The Most Best Time of the Year
5:21 AM – September 5, 2017
Good Morning. It has been a while. I felt that you needed a break to know how much you missed my thoughtful prose. (Insert Laugh) I simply knew I could not compete for your attention during Summer vacations or the time leading up to the eclipse. Glad we all survived that event and the world continued onward. Now that all the celestial bodies around us are done pulling on us so hard, we can focus on September.
Yesterday, I marked the end of Summer with a sunrise fishing trip with my family. It proved successful as we landed a few rock fish even amidst the tangled lines. Seven and nine year olds don’t always pay perfect attention to their lines. Right, news flash…
On the Eastern Shore, this next ten weeks offers the best of everything as the rock fish bite comes on, dove hunting, early season wood ducks, deer season, and the beach is amazing with a coastal wind (not a buggy westerly), as the OSV becomes less populated.
This period of transition takes our children back to school and the days get shorter. We all monitor photoperiod and I start looking for my Trapper Keeper and my backpack. I know many parents will leave tire marks dropping the kids off today! It was a great Summer but now is the time to look forward.
With the rainy Summer, our farmers are going to have a bumper crop if the beans finish strong and the corn starts to dry. Grain prices continue to be low but there are signs of change in that department; however, I won’t comment on that as it is like picking stocks, and I realize “I know nothin about nothin”.

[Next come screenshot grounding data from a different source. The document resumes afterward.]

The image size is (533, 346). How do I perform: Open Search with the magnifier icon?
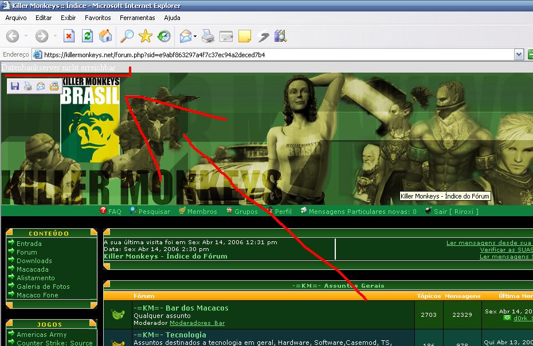(127, 37)
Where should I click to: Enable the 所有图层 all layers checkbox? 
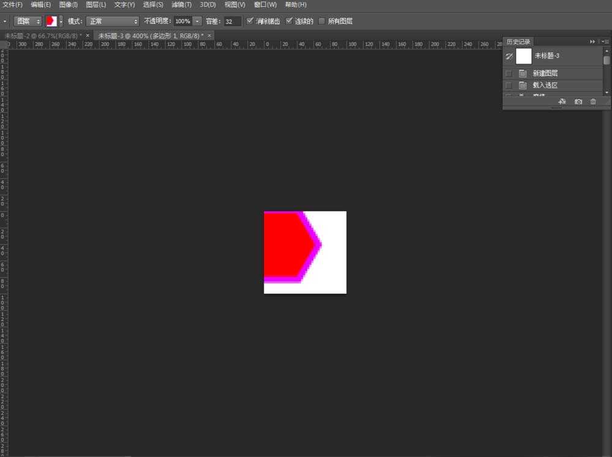(322, 21)
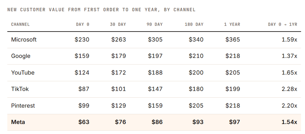305x134 pixels.
Task: Click the TikTok channel name
Action: (20, 89)
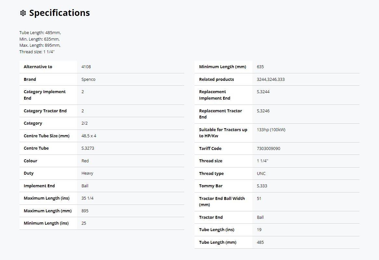Image resolution: width=379 pixels, height=260 pixels.
Task: Click the Tube Length: 485mm summary line
Action: (40, 33)
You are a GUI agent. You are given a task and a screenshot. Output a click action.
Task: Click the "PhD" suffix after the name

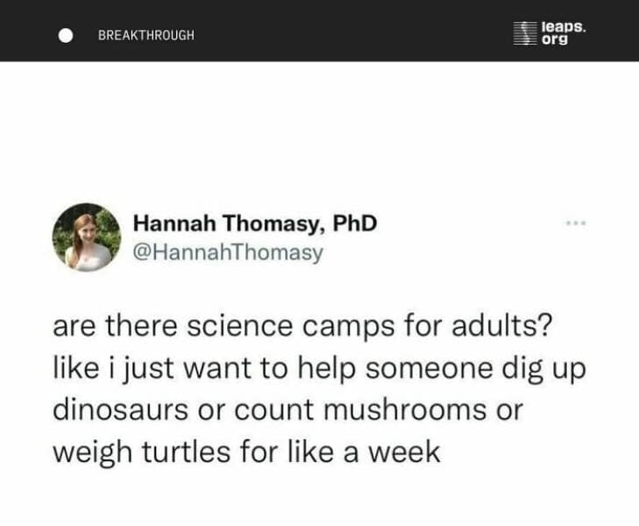click(355, 224)
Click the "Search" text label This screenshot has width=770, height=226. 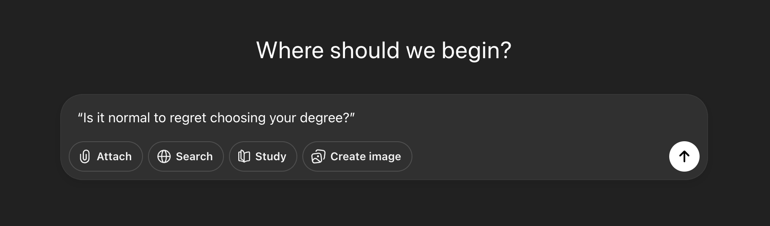point(194,156)
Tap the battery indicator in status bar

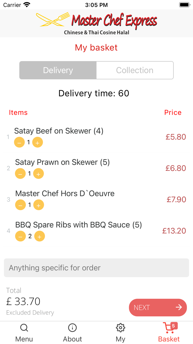[x=184, y=4]
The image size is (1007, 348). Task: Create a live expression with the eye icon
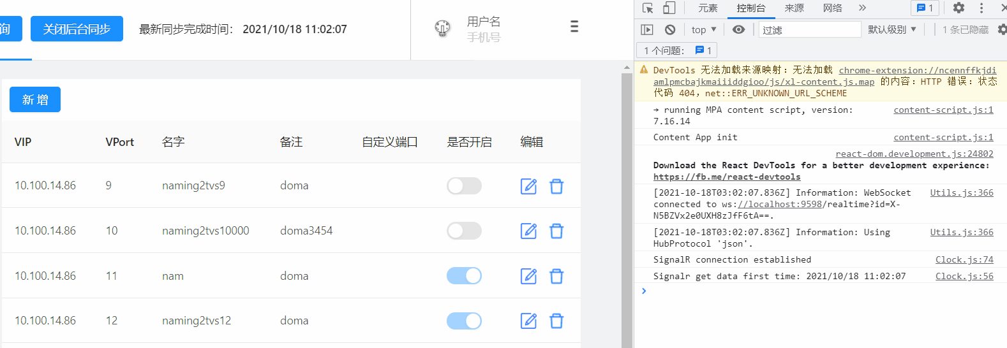tap(738, 29)
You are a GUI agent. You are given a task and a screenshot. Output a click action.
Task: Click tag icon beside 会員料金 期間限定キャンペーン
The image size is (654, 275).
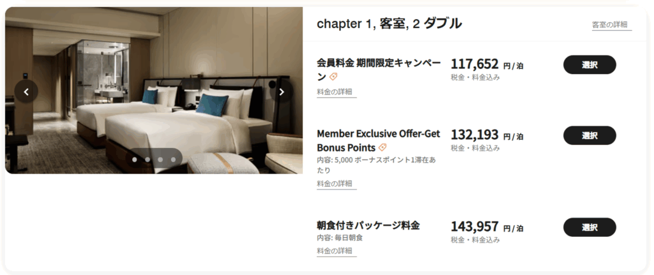point(333,77)
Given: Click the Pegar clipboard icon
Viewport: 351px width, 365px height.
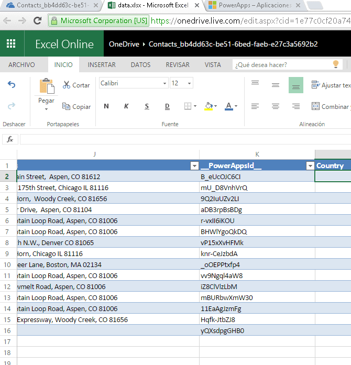Looking at the screenshot, I should (x=47, y=86).
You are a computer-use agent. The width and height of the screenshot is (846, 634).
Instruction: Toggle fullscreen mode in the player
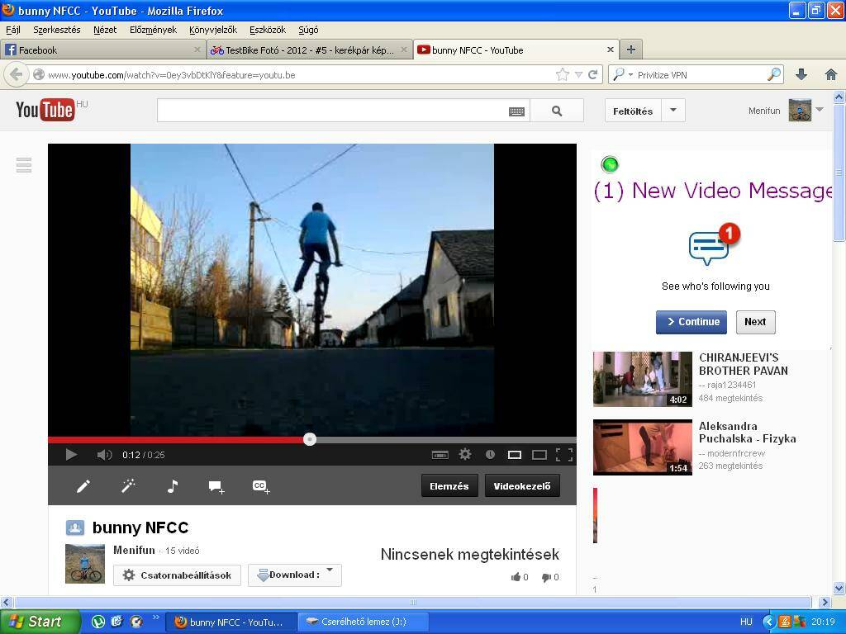pyautogui.click(x=564, y=455)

While grain prices have made profits limited, it has not impacted the regional land market grossly. The recent USDA land value report demonstrated little change in land values in Maryland and Delaware. In Maryland the per acre value of farmland is $7,060 and in Delaware $8,400. This is a small increase in value, for Maryland it’s up 1% and Delaware it’s up 2.7%. These metrics should make any farmer or landowner feel good about their holdings, in that the principal land use of agriculture has not greatly influenced land values, as commodity prices have been soft. As we have said in this venue several times before, it’s not all about commodity prices. A range of economic factors go into the value of our dirt here on the Shore.
This is truly a great time of year to evaluate your land by taking a buggy ride to check your roads for access issues from summer storms and evaluate what land improvements you may want to make this winter when crops are off or cover crop is in. You have certainly had plenty of evidence of how water is flowing off your farm recently.
Clearly, I have been gone from writing for nearly a month and I have rambled on for far too long. I can see the Eastern sky lightening up, but it was good to catch up. I wish you the best for the coming Fall.
Be Well!
P.S. If you are an English teacher please don’t call me, or take offense about the title of today’s blog. It is simply a way to celebrate the silly way my daughter Aurelia talks and I do correct her (sometimes).